(Q1)高等学校等で就学しながら保護を受ける場合、どのような収入が収入認定の対象外となりますか?(Q2)就学しながら保護を受ける場合の生活費の計上基準はどのようになっていますか?
(A1)高等学校等に就学しながら生活保護を受ける場合でも、収入は原則として申告が必要です。ただし、次の費用に充てるアルバイト収入や給付金などは、必要最小限の範囲で収入認定の対象外にできます。
- 私立高校の授業料の不足分
- 修学旅行費
- クラブ活動費の不足分
- 学習塾費
- 教材費など、高校生活に必要で高等学校等就学費では賄えない費用
- 卒業後の就職に必要な資格・運転免許の取得費
- 大学・専門学校等の受験料、入学金、前期授業料
- 就職活動費や、就職・進学に伴う転居費用
また、高校就学のための奨学金や貸付金についても、実際に就学費用へ充てられる場合は、収入として認定しないことがあります。
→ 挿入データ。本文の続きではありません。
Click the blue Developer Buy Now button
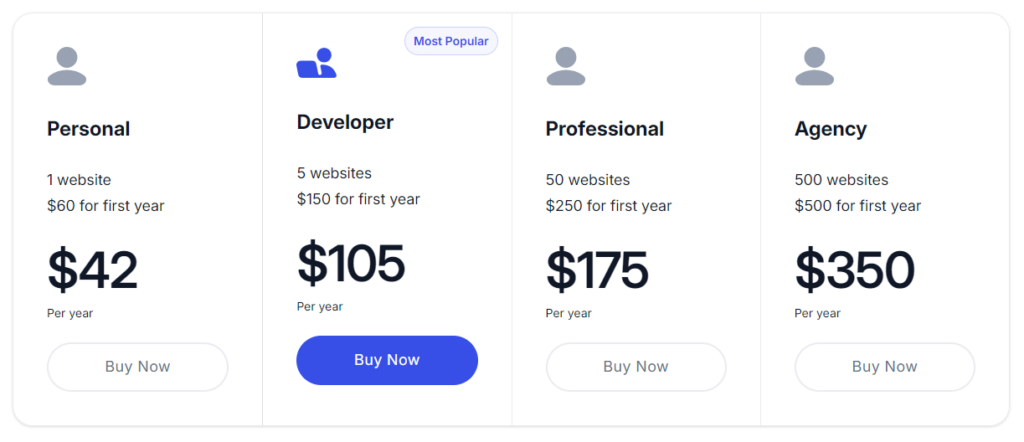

ただし、アルバイト収入の全額が自動的に対象外になるわけではありません。事前に使い道や金額を福祉事務所へ申告し、必要性について承認を受けることが必要です。承認されたお金は別に管理し、領収書などで使途を確認できるようにします。
要するに、高校の就学や卒業後の自立に必要な費用に充てる収入は、必要最小限の範囲で収入認定から除外できるという取扱いです。
(A2)高等学校等に就学しながら生活保護を受ける場合、日常の生活費は、通常の世帯員と同じように生活扶助として計上します。
具体的には、本人の年齢や世帯人数、居住地域などに応じて、食費・衣類費・光熱水費などの生活扶助基準額を算定します。高校生だから生活費を減額したり、生活扶助の対象外にしたりするものではありません。
これとは別に、通学に必要な費用は**生業扶助の「高等学校等就学費」**として、次のような費用が基準の範囲内で支給されます。
- 学用品費・教材費
- 授業料
- 入学料・入学考査料
- 通学交通費
- 学級費、生徒会費など
つまり、食費などの日常生活費は「生活扶助」、高校への通学費や教材費などは「高等学校等就学費」として別に計上するのが基本です。なお、奨学金やアルバイト収入がある場合は、収入申告を行い、就学に必要な費用への充当や収入認定除外の可否を個別に判断します。